I work in a commercial building built in the late 70s and we have a lot of old fairbanks valves installed throughout the domestic water distribution system. Does anyoneone know if theyou still make parts for these valves? The stems in these valves are horrible and rot and ring off the base at the gate often. It would be a lot easier to rebuild the valve as opposed to replacing. Thanks


----------



## Tommy plumber (Feb 19, 2010)

Call in a professional plumber to have a look and he'll make a recommendation.


----------



## Debo22 (Feb 15, 2015)

Yes they do, I have a bunch I keep on the truck.


----------



## rjbphd (Feb 5, 2010)

Have a licensed plumber replace them with MOENTROL and make him a hero. .

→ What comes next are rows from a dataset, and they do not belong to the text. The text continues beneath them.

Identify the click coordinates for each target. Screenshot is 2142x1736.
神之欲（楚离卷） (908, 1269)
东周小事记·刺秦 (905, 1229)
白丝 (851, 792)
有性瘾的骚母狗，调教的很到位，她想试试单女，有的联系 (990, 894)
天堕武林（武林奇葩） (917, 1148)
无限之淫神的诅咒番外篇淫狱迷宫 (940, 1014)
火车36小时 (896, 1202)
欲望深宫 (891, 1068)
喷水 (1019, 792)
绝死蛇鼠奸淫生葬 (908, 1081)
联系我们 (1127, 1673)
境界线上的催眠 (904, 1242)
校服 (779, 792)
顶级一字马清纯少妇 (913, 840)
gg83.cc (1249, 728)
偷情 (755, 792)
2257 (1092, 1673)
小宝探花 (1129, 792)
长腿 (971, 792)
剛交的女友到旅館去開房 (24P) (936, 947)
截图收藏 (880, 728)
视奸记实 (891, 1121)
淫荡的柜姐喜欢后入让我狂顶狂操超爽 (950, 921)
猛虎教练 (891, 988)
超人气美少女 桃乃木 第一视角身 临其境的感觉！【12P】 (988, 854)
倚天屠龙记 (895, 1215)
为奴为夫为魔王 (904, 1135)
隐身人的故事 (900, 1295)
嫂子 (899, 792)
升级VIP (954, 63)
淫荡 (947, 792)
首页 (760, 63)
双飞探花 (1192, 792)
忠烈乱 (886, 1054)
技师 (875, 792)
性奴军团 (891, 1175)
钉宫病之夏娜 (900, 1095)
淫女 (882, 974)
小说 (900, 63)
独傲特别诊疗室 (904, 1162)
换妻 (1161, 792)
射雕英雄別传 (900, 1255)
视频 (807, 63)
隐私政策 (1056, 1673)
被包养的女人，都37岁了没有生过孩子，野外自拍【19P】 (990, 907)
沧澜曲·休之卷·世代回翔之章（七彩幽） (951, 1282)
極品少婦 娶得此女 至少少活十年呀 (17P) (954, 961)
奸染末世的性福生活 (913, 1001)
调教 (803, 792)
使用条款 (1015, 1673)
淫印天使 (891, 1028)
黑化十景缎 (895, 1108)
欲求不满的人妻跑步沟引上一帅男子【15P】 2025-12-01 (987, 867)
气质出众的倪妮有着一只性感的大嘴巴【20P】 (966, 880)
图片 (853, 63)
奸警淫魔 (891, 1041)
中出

Sent from my SM-G386T using Tapatalk


----------



## dhal22 (Jul 30, 2010)

Sjw867 said:


> I work in a commercial building built in the late 70s and we have a lot of old fairbanks valves installed throughout the domestic water distribution system. Does anyoneone know if theyou still make parts for these valves? The stems in these valves are horrible and rot and ring off the base at the gate often. It would be a lot easier to rebuild the valve as opposed to replacing. Thanks


Am I understanding this correctly, you want free information from licensed plumbers so you can avoid hiring a licensed plumber?:no::no::no::no::no::furious:


----------